──────── Exercise data
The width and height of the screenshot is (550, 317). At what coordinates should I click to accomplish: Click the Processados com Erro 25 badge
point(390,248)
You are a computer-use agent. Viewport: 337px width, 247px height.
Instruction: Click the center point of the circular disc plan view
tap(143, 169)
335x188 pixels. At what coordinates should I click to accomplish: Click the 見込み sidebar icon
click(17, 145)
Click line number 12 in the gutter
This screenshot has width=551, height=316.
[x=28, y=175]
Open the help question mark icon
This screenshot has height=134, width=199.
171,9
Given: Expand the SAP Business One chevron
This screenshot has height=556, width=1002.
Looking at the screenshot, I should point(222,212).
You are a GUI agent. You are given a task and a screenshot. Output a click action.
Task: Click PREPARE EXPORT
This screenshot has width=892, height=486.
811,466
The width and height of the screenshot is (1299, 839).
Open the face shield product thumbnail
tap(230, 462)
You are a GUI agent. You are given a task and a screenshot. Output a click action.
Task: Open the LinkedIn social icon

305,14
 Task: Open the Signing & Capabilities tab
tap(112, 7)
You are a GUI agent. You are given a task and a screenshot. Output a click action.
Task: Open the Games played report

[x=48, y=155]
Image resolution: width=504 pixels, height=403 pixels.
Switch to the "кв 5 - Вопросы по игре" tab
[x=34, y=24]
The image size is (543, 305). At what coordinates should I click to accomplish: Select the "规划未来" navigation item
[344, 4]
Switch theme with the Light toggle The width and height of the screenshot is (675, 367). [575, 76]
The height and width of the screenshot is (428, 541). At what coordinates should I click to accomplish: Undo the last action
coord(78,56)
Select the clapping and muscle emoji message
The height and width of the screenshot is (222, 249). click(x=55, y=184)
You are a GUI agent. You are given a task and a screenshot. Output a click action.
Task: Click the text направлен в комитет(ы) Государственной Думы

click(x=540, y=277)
────────────────
— Your goal —
All of the entries above need to be reproduced exactly.

— Output of the exercise —
The width and height of the screenshot is (550, 317). At what coordinates should I click to accomplish: Click the Processados com Erro 25 badge
point(390,248)
You are a computer-use agent. Viewport: 337px width, 247px height.
Instruction: Click the center point of the circular disc plan view
tap(143, 169)
335x188 pixels. At what coordinates should I click to accomplish: Click the 見込み sidebar icon
click(17, 145)
Click line number 12 in the gutter
This screenshot has width=551, height=316.
[x=28, y=175]
Open the help question mark icon
This screenshot has height=134, width=199.
171,9
Given: Expand the SAP Business One chevron
This screenshot has height=556, width=1002.
Looking at the screenshot, I should point(222,212).
You are a GUI agent. You are given a task and a screenshot. Output a click action.
Task: Click PREPARE EXPORT
This screenshot has width=892, height=486.
811,466
The width and height of the screenshot is (1299, 839).
Open the face shield product thumbnail
tap(230, 462)
You are a GUI agent. You are given a task and a screenshot. Output a click action.
Task: Open the LinkedIn social icon

305,14
 Task: Open the Signing & Capabilities tab
tap(112, 7)
You are a GUI agent. You are given a task and a screenshot. Output a click action.
Task: Open the Games played report

[x=48, y=155]
Image resolution: width=504 pixels, height=403 pixels.
Switch to the "кв 5 - Вопросы по игре" tab
[x=34, y=24]
The image size is (543, 305). At what coordinates should I click to accomplish: Select the "规划未来" navigation item
[344, 4]
Switch theme with the Light toggle The width and height of the screenshot is (675, 367). [575, 76]
The height and width of the screenshot is (428, 541). At what coordinates should I click to accomplish: Undo the last action
coord(78,56)
Select the clapping and muscle emoji message
The height and width of the screenshot is (222, 249). click(x=55, y=184)
You are a GUI agent. You are given a task and a screenshot. Output a click action.
Task: Click the text направлен в комитет(ы) Государственной Думы

click(x=540, y=277)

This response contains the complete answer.